当時、須津中では、学校あげて鑑賞菊を栽培、さらに育て上げた菊を題材にしての作句にも取り組み、編集部に先生自ら電話で「生徒が頑張っているので、一度、富士ニュースの紙面に載せてほしい」。

 取材で訪れると、当時は木造校舎。老朽化した校舎の玄関や廊下は色鮮やかな菊花にあふれ、一鉢ごとに生徒の俳句が吊るされていました。

 取材、掲載した記事は、もちろん、モノクロでしたが写真入り。「素晴らしい学校だ」、その取材感想を記事の末尾に一句にまとめて掲載したところ、後日、丁寧なお礼文が届きました。

 

 その後も何回となく取材を依頼され、その中で先生の“人なり”を知り、さらに周囲の話から先生は「児童・生徒が好き、人が好き、そして校長という権力を有する立場になってからも権力の笠を着るのが嫌い」、そんな人であることも知ることができました。

 その人物像を具現する話として同僚からは「がんさん」と親しみを込めた愛称で呼ばれ、児童・生徒には先生にあこがれて教職を目指した者がいる。定年を迎えた吉原北中では先生方が一致協力して“校長卒業式”を開いたことは富士市の教育界の語り草となっています。

 

 先生が1992年に富士ニュース社編集部の嘱託カメラマンとなったのは、イベントの取材先で偶然、お目にかかり「今、どちらに…?」と自分が声をかけたことがきっかけでした。

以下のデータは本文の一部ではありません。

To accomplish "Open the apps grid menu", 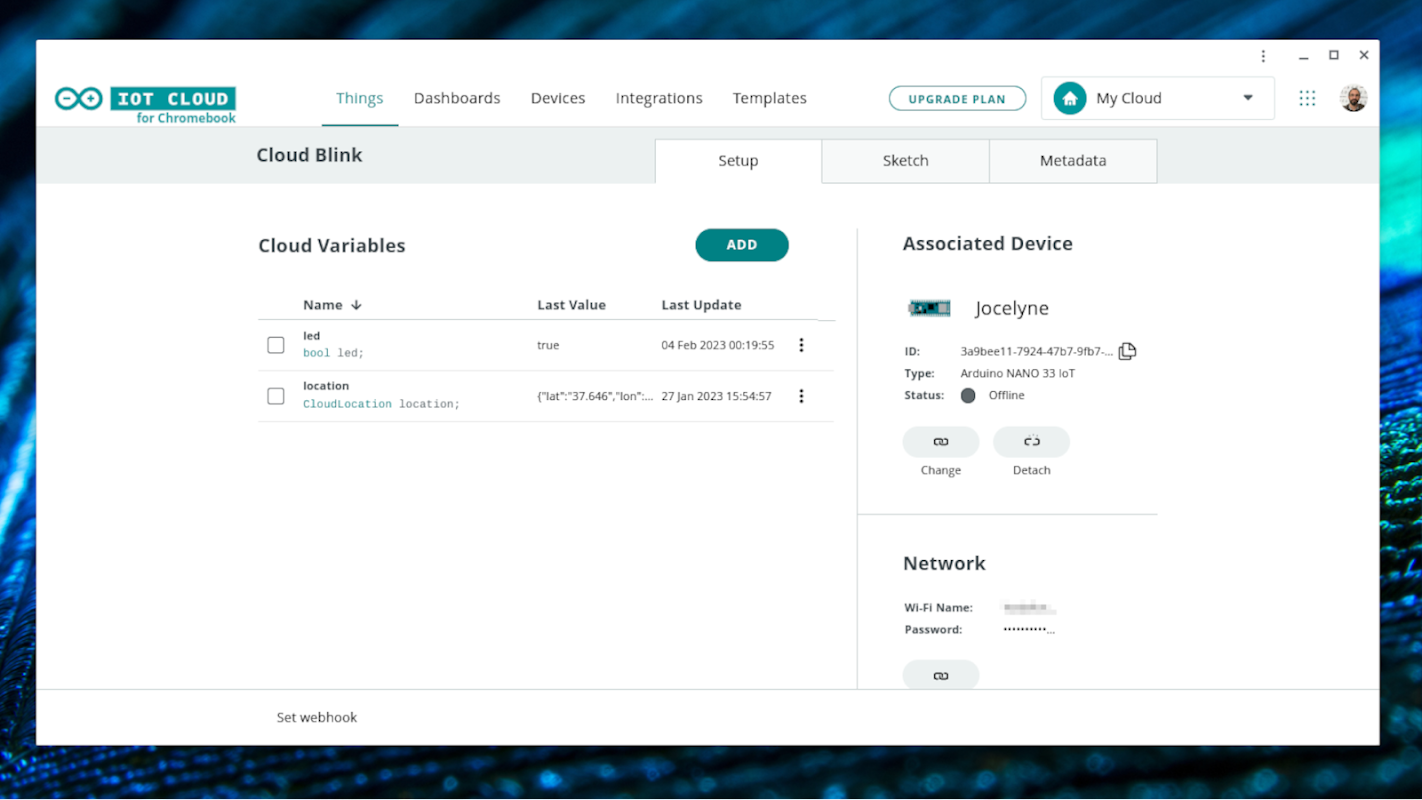I will click(x=1307, y=98).
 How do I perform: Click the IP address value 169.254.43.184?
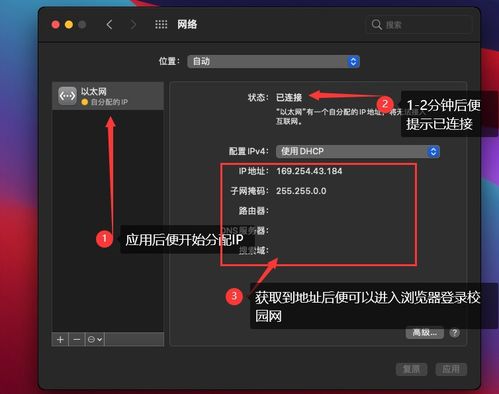click(x=309, y=171)
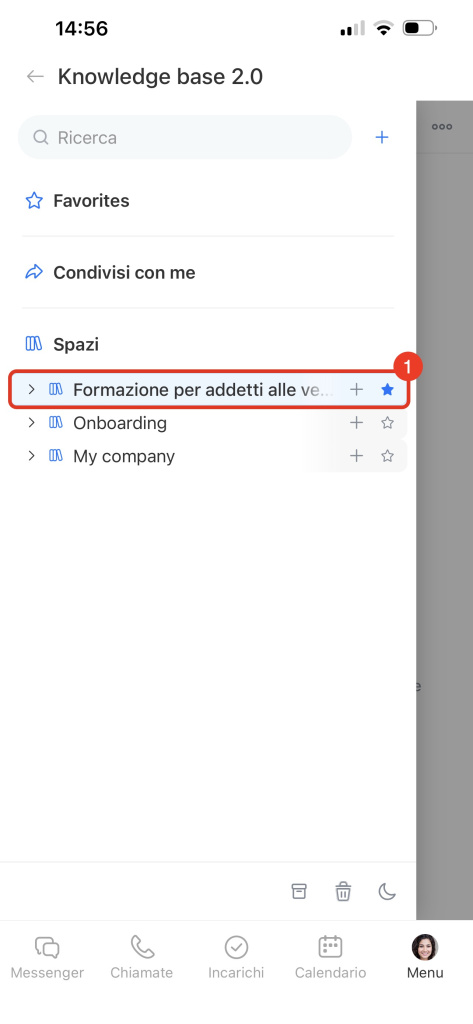Tap the blue plus icon next to search
Screen dimensions: 473x1024
[382, 137]
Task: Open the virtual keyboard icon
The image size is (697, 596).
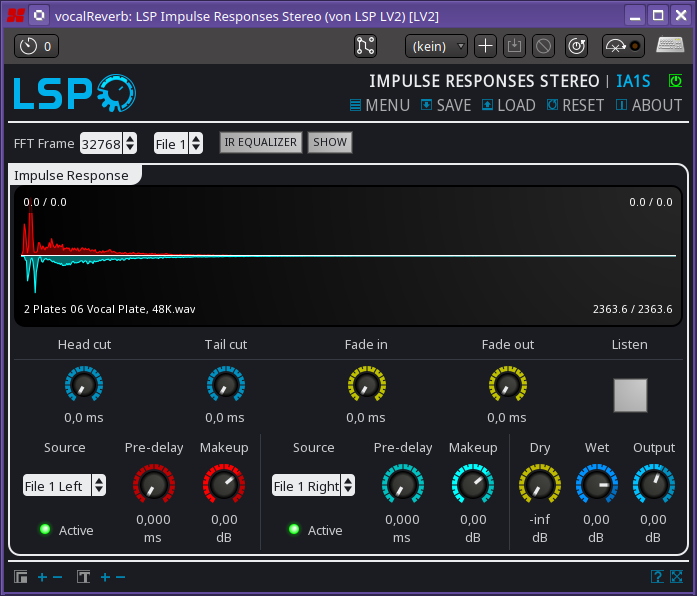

「学生協を辞め、今は、趣味の写真に凝って、あちらこちら撮影に出掛けています」との言葉が返ってきました。

 当時、富士ニュース社は社全体が世代交代期。しかし、社員を増やせる経営状況ではなく、そうした中での先生との久々の出会い。経営者に「読者参加型の紙面を目指すためにも嘱託記者として採用しては…」と進言すると「アタックを」。で、先生にアタック。二つ返事で「私でお役に立てるなら」。鈴木巌カメラマンの誕生でした。

 嘱託としての依頼であることから「週一回の編集会議に出席を、そのほかは応援カメラマンで…」としていたものの、精力的に取り組んで下さり、その中では、かつての教師仲間で、富士市の植物学の第一人者である中山芳明氏に執筆を要請、中山氏が文章、先生が写真撮影を担当した連載物『みどりのプロムナード』がスタートしました。
 この『みどりのプロムナード』は連載終了後の2001年、一冊の本にまとめらえて江湖に送り出されています。

 

 週一回の編集会議が終わった際のちょっとした雑談の時間、先生は静岡青年師範学校水産科時代の事を懐かしむように話され、「実習でマグロ船に乗り、外洋に出掛けた。その時の大海原で観た星空が今でも鮮明に蘇える」。この言葉は、「つまらぬことでクヨクヨ悩む人間社会から脱皮、夢を描き、大きな未来という世界に向けて前に進もう」、そんな言葉にも置き換えられるのでは…、だから青少年向けの星座教室に意欲的に取り組んだのではないか…、そう受け止めています。

 

 富士ニュース社での嘱託カメラマンとしての在籍は10年余。「IT社会を迎え、私の時代は終わったので…」、そう申し出ての退社。すでに70半ば、慰留することが許されない年齢でした。

 

 先生が在籍して下さった、その10年余、会社の世代交代で編集部の責任者に推し出された若輩者の自分が、人に命令されることも、命令することも嫌いな性格であるものの、どうにか職務を遂行できたのは有形無形の先生の支えがあったからだと胸に刻んでいます。

 先生は死んではいない。所替えて富士市の天空のサザンクロスとなって輝いてくれる。そう、信じることで澎湃として押し寄せる名状し難い世の無常と向き合っています。

 

 先生の葬儀は、5日午後6時から通夜、6日午前11時から本葬、ともに富士市青葉町540のセレモニーホール富士。喪主は妻の恭子さん、施主は長男の輝芳(きよし)氏。